Approach for scaling down pCO2 from clinical process to Ambr® 250 scale | Poster Board #189

Bioreactor scale down models (SDM) are necessary for process development and process characterization. Ambr® 250 fed-batch bioreactors have demonstrated large-scale reproducibility and significant process development time savings when used as SDM for GMP manufacturing. A late-stage IgG1 mAb produced in a CHO cell line has sensitivity to pCO2 concentrations and pH levels during both the growth and production phase that result in changes to process performance and critical quality attributes. These critical process parameters (CPP) are affected by both scale-independent factors (media pH, buffering capacity, and pH control setpoints) and scale-dependent process parameters (agitation, stir speed, and sparger design). Scale-independent process parameters can directly align with the large scale bioreactor control strategy. Scale-dependent parameters are generally chosen through scaling parameters such as maintaining power-to-volume (P/V), gas flowrate per unit volume (VVM), or the oxygen gas transfer coefficient (kLa) which are dominated by agitation and sparged gas flowrates. The main factors chosen in the study for controlling pH and pCO2 are agitation, air sparge, and CO2 gas flow rates in both open pipe sparger and the headspace. During the growth phase, air sparge has the greatest effect on pCO2 levels. During the production phase, VVM was dominated by the oxygen sparge rate as this cell line has a high oxygen uptake rate (OUR). The high VVM in the production phase decreased the pCO2 level from the target.
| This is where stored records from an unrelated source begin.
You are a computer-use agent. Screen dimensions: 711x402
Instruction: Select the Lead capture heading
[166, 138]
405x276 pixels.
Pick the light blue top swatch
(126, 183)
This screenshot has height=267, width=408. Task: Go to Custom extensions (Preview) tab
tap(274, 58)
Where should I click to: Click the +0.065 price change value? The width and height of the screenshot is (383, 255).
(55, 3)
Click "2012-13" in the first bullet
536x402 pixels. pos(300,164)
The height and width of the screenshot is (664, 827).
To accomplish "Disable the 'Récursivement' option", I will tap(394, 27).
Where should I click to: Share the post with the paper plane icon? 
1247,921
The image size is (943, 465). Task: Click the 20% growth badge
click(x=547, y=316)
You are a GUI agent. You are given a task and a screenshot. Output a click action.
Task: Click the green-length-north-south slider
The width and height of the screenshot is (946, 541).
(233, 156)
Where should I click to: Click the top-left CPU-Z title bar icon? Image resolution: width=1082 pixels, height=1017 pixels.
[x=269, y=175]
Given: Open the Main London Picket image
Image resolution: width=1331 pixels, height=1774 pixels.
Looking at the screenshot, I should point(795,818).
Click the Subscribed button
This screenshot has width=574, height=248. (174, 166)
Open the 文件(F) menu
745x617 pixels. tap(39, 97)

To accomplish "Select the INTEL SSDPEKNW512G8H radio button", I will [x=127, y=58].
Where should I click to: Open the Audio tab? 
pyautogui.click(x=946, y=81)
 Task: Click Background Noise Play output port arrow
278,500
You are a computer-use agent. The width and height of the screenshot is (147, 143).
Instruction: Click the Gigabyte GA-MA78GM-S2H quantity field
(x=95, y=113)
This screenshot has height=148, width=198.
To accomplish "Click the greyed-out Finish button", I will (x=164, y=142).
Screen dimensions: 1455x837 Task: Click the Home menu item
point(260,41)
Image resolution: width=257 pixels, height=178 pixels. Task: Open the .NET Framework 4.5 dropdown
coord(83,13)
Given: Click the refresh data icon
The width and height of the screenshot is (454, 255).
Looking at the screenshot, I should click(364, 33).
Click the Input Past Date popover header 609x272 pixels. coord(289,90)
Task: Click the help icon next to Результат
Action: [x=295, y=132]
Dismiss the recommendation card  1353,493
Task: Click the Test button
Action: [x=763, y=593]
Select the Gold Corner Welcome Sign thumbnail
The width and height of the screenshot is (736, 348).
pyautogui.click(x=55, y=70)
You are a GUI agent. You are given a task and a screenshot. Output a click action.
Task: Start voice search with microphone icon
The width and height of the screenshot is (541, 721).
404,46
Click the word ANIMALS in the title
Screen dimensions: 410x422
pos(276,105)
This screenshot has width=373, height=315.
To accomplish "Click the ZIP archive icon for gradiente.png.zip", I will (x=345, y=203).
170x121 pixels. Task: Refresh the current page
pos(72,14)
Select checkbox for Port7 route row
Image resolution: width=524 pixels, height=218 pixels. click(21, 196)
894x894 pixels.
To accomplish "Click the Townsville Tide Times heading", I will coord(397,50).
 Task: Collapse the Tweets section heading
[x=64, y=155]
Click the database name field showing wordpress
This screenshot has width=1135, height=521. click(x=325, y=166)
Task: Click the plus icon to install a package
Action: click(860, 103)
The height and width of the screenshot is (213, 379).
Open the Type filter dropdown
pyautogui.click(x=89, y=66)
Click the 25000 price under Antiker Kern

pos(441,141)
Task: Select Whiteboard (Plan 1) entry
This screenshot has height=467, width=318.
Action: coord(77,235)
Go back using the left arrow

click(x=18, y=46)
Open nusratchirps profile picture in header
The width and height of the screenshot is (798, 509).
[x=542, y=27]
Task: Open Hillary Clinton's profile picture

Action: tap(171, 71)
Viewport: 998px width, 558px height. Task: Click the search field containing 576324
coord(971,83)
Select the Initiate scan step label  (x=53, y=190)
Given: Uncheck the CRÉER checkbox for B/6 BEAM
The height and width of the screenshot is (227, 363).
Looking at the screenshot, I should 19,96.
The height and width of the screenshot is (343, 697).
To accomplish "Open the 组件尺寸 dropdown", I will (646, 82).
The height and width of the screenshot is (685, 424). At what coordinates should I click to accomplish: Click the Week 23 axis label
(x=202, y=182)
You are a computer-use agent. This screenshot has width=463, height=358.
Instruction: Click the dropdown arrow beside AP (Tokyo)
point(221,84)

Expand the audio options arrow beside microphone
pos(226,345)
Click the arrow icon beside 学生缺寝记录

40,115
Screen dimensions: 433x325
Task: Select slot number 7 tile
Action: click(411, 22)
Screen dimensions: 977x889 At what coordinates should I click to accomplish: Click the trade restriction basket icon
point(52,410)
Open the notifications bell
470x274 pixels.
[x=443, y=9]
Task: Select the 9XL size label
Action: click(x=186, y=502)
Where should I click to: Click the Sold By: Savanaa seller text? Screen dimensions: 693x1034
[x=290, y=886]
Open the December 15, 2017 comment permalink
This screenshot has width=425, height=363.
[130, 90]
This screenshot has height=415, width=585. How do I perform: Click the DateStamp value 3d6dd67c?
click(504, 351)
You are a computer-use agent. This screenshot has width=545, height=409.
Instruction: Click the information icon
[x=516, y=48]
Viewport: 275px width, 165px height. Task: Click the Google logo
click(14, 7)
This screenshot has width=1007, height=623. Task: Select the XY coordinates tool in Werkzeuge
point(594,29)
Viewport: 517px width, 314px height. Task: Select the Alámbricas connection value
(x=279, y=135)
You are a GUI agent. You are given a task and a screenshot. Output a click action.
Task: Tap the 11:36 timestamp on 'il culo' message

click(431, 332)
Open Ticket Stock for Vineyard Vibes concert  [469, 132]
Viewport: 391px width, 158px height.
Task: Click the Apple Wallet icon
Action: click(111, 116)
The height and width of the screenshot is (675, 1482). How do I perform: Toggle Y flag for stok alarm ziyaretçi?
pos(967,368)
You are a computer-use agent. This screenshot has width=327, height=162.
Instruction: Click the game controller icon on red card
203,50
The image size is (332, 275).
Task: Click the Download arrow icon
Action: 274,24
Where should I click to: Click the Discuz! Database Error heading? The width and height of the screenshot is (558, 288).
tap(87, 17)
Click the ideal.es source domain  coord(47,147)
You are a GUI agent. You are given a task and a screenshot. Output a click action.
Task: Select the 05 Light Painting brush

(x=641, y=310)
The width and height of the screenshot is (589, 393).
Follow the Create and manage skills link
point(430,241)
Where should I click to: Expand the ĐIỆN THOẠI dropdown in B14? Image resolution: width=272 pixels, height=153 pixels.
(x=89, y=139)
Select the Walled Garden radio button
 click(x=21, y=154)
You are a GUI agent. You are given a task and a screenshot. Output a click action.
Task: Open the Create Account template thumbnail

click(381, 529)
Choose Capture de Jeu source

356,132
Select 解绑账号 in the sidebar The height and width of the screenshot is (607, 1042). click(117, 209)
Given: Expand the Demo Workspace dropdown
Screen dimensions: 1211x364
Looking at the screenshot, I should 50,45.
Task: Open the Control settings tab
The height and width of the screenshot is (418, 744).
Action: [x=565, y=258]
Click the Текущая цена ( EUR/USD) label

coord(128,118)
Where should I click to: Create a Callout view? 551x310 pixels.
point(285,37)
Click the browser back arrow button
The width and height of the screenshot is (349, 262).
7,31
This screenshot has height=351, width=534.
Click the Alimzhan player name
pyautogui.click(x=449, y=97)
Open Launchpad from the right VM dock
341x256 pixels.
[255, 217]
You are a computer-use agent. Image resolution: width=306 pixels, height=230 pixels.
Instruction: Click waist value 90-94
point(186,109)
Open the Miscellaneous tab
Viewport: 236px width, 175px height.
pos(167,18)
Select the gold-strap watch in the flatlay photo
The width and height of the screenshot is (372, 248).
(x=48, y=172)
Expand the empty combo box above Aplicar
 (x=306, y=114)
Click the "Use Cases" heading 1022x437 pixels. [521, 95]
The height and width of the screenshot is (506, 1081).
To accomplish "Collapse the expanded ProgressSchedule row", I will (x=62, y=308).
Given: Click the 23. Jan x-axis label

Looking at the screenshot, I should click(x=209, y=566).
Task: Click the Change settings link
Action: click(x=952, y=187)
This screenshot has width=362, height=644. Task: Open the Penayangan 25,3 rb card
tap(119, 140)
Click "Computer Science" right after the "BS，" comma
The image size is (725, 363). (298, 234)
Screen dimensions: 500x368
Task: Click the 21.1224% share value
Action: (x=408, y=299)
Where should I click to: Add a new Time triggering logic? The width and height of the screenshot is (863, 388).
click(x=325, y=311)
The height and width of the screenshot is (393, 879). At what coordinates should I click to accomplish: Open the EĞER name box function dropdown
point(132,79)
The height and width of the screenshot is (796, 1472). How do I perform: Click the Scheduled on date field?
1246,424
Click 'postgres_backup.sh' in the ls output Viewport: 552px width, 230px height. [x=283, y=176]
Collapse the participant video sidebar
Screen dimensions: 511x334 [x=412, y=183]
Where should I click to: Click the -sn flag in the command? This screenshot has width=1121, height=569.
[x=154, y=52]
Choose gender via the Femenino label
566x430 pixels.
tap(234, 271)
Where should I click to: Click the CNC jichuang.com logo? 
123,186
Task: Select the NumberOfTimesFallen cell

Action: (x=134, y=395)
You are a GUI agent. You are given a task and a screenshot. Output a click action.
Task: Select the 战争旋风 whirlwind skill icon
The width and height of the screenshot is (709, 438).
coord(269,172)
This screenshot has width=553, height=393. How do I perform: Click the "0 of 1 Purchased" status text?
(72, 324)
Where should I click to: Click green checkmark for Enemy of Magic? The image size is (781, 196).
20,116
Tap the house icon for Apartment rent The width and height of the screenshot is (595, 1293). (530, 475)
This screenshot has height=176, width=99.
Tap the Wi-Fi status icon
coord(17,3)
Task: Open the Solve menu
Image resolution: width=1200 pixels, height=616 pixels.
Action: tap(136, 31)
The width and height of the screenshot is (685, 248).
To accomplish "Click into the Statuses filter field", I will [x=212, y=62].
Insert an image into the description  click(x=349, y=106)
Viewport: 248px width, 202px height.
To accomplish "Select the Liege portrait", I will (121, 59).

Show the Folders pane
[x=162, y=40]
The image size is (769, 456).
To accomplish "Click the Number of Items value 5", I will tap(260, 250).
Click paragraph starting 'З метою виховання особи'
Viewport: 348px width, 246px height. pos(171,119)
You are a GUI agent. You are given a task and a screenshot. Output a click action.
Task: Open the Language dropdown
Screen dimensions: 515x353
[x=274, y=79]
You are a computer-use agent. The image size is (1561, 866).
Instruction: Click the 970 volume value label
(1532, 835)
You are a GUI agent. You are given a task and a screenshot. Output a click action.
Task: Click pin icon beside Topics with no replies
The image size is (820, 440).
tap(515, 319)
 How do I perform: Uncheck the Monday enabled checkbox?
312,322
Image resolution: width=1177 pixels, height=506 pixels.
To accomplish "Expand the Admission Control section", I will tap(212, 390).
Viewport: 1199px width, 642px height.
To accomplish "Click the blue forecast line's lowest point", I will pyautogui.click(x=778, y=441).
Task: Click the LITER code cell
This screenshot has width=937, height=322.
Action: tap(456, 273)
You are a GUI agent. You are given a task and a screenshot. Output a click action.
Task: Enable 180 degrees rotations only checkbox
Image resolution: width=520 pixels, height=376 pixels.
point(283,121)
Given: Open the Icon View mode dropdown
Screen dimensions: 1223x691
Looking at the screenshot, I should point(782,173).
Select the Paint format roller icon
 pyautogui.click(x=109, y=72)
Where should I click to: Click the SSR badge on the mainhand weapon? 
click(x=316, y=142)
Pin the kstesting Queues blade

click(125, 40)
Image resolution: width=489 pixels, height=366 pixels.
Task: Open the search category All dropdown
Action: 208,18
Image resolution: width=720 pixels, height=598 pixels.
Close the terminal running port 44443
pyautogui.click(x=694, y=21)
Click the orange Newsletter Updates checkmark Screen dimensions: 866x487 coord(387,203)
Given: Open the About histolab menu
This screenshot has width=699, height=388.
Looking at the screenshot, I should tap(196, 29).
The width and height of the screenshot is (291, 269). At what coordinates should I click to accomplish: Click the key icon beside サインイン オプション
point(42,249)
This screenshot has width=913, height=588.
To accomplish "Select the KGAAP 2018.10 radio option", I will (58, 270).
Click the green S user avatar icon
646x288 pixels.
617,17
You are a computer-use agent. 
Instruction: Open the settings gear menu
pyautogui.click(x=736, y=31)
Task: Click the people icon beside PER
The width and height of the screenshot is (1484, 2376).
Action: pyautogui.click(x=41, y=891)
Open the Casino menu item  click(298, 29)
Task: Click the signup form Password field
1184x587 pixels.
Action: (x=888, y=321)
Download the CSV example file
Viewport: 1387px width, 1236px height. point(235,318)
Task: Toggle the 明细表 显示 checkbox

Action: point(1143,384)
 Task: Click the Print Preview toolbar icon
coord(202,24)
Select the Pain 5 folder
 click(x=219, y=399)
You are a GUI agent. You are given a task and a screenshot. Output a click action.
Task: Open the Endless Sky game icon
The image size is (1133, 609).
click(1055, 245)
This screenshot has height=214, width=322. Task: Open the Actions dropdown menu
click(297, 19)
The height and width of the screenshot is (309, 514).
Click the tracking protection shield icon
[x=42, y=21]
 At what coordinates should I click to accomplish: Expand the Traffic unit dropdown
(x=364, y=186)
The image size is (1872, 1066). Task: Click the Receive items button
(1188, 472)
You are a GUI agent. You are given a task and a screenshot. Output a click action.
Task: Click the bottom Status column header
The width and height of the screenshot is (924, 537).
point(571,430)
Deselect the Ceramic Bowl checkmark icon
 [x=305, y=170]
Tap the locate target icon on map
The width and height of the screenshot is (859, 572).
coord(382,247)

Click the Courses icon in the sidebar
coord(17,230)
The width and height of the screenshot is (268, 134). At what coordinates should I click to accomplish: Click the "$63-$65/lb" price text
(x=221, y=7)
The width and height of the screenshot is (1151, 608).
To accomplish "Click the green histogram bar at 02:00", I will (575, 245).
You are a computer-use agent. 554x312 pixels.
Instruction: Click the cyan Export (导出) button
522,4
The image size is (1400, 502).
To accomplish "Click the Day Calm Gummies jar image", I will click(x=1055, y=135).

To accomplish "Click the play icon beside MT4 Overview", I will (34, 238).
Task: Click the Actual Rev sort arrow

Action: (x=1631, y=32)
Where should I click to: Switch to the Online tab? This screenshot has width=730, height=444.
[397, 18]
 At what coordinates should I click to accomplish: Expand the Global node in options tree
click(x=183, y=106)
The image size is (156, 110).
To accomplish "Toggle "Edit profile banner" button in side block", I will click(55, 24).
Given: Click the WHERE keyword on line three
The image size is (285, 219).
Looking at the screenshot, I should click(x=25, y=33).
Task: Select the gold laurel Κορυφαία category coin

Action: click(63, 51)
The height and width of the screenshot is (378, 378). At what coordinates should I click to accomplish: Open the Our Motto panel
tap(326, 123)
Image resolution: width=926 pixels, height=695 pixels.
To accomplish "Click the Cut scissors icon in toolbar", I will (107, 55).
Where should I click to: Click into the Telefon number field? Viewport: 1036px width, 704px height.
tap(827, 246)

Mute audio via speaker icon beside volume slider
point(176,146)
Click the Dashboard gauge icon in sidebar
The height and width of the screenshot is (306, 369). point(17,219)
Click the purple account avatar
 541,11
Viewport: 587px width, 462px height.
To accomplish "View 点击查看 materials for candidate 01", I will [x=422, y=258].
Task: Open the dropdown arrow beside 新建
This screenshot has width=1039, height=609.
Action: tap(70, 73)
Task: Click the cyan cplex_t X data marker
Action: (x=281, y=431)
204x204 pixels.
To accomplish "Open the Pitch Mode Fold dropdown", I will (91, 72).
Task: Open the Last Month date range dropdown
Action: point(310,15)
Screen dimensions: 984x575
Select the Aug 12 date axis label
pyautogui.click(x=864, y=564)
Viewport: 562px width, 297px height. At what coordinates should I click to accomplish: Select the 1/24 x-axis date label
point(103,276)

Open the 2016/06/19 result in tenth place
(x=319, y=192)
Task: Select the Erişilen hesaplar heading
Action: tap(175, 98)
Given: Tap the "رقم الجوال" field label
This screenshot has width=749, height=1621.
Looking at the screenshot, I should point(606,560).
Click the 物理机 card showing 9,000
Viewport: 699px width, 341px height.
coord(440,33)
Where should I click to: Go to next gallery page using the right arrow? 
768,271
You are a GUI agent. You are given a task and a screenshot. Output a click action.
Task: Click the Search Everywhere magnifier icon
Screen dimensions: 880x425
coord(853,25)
Increasing the agitation to improve the oxygen gas transfer decreased the oxygen gas flowrate demands and subsequently increased the pCO2. Additional CO2 sparge has a greater effect than CO2 headspace gassing at increasing the pCO2. This work provided process parameter levers for modifying pCO2/pH at the Ambr® 250 scale which can significantly help develop more representative scale down models for more complex modalities and improve development timelines.